My answering smile was a cold, cold thing. “You underestimate how badly I want this, Hellhound. If you have moral qualms about crippling cadets, then don’t shoot your fucking crossbows at them.”
That was the thing with scruples: they could so very easily be thrown back at the person throwing them at you. Juniper looked at me like it was the first time we’d ever met. In a sense, it was. My little interlude at the War College had been a pleasant diversion and I’d picked up useful skills, but there was a reason I’d come here in first place. I was not so much of a hypocrite that I’d flinch in the face having people crippled when I’d signed the death warrant of thousands by letting the Lone Swordsman go. The other captain rolled a shoulder calmly, chewing it over.
“No deal,” she finally said. “Nothing in this for me, Callow. Could go either way, sure. Means I could win.”
I sighed. “You know, I wondered what company scores were for when I first heard about them,” I told her.
She’d been about to get up but when I continued speaking she stilled. If she was confused by my interjection, then she showed no sign of it.

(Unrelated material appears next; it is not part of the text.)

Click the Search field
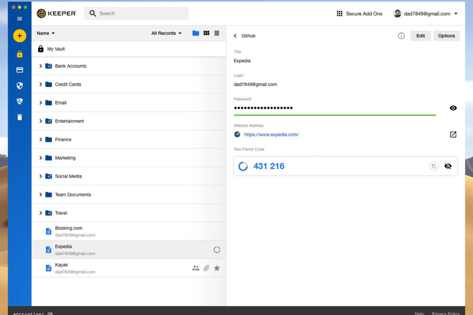The width and height of the screenshot is (473, 315). coord(136,14)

“Get your officers to brief you,” she grunted. “It affects placement in the Legions when you graduate.”
“I know that now,” I replied. “Didn’t seem like a big deal to me at the time, but then I remembered I had a dream.”
The orc bared her teeth mockingly. “You going to tell me you have all these big plans so I should let you win? For shame, Callow. You were almost starting to be tolerable.”

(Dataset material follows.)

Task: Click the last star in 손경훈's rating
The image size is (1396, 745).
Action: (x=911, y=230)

“Not that kind of dream,” I said softly. “I mean the Name kind.”
That got her attention, sure enough. Her mouth closed with a snap.
“The gist of it, I think, was that sometimes you have to give to get,” I mused. “So that had me wondering: what do you want, Juniper?”

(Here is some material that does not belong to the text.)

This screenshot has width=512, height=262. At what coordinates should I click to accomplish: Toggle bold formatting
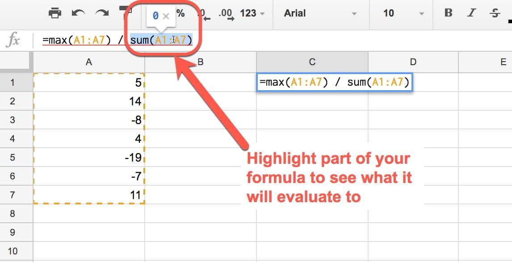tap(448, 14)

“You getting to a point would be nice,” she growled.
“See, I keep hearing all these things about you,” I continued. “The Hellhound, never lost a game. Best tactician to grace the College since the Reforms, top of the class in every class.”
I could see her mustering what was no doubt a pretty scathing retort but I interrupted her.
“The one thing I didn’t hear about you,” I spoke softly, “was that you‘re Istrid Knightsbane’s daughter.”
The orc’s meaty hand closed around the hilt of her sword.
“You threatening my mother, Callow?” she snarled.
I shook my head.
“It’s telling, that you don’t bring the family name into this,” I told her. “Means you want to make it on your own merits. Means you’re ambitious.”
“It’d be a pretty nice feather in my cap to waste you, you know,” the orc grinned nastily, “If I beat a Named on the field I’d join as a tribune, or at the very least senior captain.”
“You take your chances and try for that,” I agreed. “Or you could make a draw with me right now, and be named the highest-ranked officer in the Fifteenth Legion.”
She gaped at me and I really enjoyed the sight of it more than I should.
“You can’t promise that,” she growled.
“Sure I can,” I retorted flatly. “The whole thing with being a villain, Juniper, is that you can basically do whatever the Hells you want unless someone stops you. And who’s going to stop me in this? Black? If I know anything, he’s doing that vicious smile thing he does as he eavesdrops on us right now.”
The other captain got her bearings back after a few moments, her now calm face creasing with a frown.
“I’d be under your command,” Juniper said.
“You’ll be under someone’s command whatever happens,” I shrugged. “Do you want to serve under the shadow of someone who earned their spurs during the Conquest, or forge an entirely new legion with me?”
I could see the conflict in her eyes, and that meant I was winning.
“You’re bribing me,” she accused.
“Shamelessly so,” I admitted. “But the fact that I have to bribe you means you’re worth bribing.”
That got a snort out of her.
“All a draw means is that I’m admitting that, right here and right now, we’re equals,” I said, meeting her eyes. “I’m not too proud for that. Are you?”
I offered up my arm. After a long moment, she leaned forward and clasped it.
“Draw,” she grunted.
“Draw,” I echoed.
Thunder clapped twice and both our standards appeared in the sky, orange-red. We rose to our feet and I looked aside.
“Despite the rules, you said. See? I do listen, sometimes,” I whispered.